Solved – Random Forest: training error vs oob error

random forestvalidation

When creating a random forest model, the training error is different from the out-of-bag error.

The out-of-bag error of the model is based on the predictions:

predict(model)

The training error of the model (rf) is based on the prediction:

predict(model,newdata=training_dataset)

Now my question is: if we create a random forest model, and saved the model. Then we loose the training_dataset… Then one day, we meet that training dataset again. How we can evaluate the training dataset?

Or we can consider a less dramatic situation: in the test dataset, there is an observation that is the same as we can find in the training dataset, how can we predict ?
(if we know that it is from the training dataset, we would take the out-of-bag error, but now we consider that it is a new observation.)

More concretely, if obs_1=training_dataset[1,], we can calculate the prediction in two ways:

predict(model)[1]

or

predict(model,newdata=obs_1)

The result will be different. Which one should we consider ? For me, we should choose the first one (because there is a risk of overfitting in the second one).

And now, let's consider that in the this observation, only one variable changes value, let it be obs_1bis (let's say it is a numerical variable, the initial value is 1, and in the new observation, it is 1.001).
Then the prediction will be very close to predict(model,newdata=obs_1) but it should be closer to predict(model)[1] if the previous consideration is correct.

EDIT:

If the oob error is, let's say, 10%. And the error based on predict(model,newdata=training_dataset) is 0%. Should we conclude that the model is heavily overfitted?

Untill now, I only look the oob error, and in the summary of the model of the R package, we only see this OOB estimate of error rate. Then using a test set data, the error rate would be not far from this error rate (10%).

Then I realized that if one observation is from the training dataset, and we consider newdata argument, then its prediction is different, hence my question.

Best Answer

Then one day, we meet that training dataset again. How we can evaluate the training dataset?

predict(model,newdata=training_dataset) will work in the usual way. Giving newdata to the model just makes a prediction for each row in newdata.

The object model stores the predictions for the OOB data, so losing the training data won't change the saved model.

Or we can consider a less dramatic situation: in the test dataset, there is an observation that is the same as we can find in the training dataset, how can we predict ?

The predictions happen in the usual way. Each tree in model makes a vote, and the votes are added up. The model doesn't care.
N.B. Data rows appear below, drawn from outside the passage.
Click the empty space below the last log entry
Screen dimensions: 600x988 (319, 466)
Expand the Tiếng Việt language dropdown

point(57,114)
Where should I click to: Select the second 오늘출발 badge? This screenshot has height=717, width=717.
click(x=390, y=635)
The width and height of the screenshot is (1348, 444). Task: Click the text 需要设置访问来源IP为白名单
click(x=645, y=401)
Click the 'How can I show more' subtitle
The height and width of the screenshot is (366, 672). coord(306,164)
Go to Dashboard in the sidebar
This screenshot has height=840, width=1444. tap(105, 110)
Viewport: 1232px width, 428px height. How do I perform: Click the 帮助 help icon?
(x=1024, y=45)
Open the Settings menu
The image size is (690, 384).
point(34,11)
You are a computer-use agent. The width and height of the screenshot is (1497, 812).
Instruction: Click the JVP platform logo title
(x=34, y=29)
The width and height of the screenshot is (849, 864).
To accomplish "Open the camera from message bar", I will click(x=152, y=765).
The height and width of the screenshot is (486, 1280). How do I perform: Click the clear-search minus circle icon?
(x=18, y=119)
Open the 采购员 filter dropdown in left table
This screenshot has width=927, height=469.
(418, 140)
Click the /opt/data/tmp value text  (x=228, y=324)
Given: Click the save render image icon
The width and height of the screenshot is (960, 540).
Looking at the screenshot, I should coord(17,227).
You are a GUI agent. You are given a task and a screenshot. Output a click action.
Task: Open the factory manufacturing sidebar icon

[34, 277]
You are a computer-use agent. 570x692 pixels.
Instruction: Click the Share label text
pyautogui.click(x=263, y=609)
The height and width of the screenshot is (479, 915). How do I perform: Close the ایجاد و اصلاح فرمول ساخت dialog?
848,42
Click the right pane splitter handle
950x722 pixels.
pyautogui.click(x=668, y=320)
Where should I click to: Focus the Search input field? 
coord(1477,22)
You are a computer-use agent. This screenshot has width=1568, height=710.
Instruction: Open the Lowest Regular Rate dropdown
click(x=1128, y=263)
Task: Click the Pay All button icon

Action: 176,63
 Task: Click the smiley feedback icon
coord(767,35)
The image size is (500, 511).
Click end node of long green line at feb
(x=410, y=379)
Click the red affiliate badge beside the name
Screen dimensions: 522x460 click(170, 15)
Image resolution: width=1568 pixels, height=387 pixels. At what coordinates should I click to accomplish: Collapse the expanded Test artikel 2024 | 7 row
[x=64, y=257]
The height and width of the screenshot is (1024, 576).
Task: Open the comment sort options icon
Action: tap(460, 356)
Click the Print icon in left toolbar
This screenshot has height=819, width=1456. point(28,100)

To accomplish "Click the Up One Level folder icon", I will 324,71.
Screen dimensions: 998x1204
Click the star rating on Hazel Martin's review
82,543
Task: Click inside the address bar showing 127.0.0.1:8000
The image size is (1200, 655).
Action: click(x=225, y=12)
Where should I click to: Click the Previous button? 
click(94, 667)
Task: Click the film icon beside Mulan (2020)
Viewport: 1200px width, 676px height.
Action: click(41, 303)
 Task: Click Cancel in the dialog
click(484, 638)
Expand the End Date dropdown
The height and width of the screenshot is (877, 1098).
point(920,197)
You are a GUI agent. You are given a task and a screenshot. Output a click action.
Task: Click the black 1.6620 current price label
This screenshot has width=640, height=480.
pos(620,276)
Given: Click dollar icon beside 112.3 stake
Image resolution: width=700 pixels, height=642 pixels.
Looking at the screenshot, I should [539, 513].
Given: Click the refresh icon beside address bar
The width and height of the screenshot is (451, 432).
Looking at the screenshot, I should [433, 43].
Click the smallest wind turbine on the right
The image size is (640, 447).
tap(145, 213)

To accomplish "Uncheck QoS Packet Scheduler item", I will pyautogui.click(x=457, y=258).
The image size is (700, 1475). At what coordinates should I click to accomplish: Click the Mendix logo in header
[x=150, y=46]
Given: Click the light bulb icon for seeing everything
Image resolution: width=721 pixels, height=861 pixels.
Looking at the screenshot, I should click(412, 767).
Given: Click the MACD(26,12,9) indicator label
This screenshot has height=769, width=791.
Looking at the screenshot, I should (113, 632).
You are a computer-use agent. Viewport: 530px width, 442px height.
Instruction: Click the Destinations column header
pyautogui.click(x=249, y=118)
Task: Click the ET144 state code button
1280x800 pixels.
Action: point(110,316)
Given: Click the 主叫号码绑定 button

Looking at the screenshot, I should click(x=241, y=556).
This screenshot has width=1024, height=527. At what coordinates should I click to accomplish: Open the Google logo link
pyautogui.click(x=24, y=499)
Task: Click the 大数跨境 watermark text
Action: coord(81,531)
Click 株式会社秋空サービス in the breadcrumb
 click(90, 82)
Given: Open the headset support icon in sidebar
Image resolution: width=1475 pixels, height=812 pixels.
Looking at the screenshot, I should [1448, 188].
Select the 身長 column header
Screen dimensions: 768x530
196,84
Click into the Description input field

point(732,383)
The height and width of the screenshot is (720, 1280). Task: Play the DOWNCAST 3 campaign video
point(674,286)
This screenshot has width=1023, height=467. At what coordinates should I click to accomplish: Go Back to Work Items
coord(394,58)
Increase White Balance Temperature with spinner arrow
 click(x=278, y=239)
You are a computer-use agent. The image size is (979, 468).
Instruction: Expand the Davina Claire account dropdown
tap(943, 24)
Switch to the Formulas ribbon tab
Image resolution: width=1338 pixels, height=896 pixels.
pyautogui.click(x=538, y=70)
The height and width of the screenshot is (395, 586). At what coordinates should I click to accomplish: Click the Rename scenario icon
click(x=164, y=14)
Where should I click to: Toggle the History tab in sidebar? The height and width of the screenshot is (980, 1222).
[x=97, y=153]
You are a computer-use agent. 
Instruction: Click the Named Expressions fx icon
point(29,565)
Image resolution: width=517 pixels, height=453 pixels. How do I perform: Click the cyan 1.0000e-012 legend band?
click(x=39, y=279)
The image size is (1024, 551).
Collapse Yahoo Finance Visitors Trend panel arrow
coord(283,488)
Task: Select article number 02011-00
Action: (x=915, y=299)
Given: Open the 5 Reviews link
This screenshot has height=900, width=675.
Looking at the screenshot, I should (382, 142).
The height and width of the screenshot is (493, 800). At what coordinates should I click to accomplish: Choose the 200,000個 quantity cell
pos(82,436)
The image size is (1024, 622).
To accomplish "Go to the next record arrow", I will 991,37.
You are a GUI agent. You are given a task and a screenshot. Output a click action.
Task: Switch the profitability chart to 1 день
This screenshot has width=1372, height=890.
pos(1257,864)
If you're very worried that having the same observations in train and test partitions will distort the model, then you can work out a stratification scheme to put all identical observations in either train or test.

The result will be different. Which one should we consider ?

It depends. OOB data is a way to simulate out-of-sample data using the training set. In the other hand, if you want a prediction that uses all of the trees (perhaps because you've deployed the model and need to apply it to new data), then you'd used predict(model, newdata=...).

For me, we should choose the first one (because there is a risk of overfitting in the second one).

Overfitting is a property of the model itself, not the mode you chose for predictions.

A prediction from OOB data might be overfit if the model is overfit. Or it might not be, if the model is not overfit. Either way, choosing predict(model, newdata=...) or predict(model) isn't a toggle that fixes overfitting.

And now, let's consider that in the this observation, only one variable changes value, let it be obs_1bis (let's say it is a numerical variable, the initial value is 1, and in the new observation, it is 1.001). Then the prediction will be very close to predict(model,newdata=obs_1) but it should be closer to predict(model)[1] if the previous consideration is correct.

We won't know ahead of time if a small change to 1 feature will cause a small or large change in the result, because trees are highly discontinuous. Decision trees find splits in the features -- if all of the trees split on this feature between 1.0 and 1.001, then the predictions could be very different. Or if the changed feature is never used, the predictions could be identical.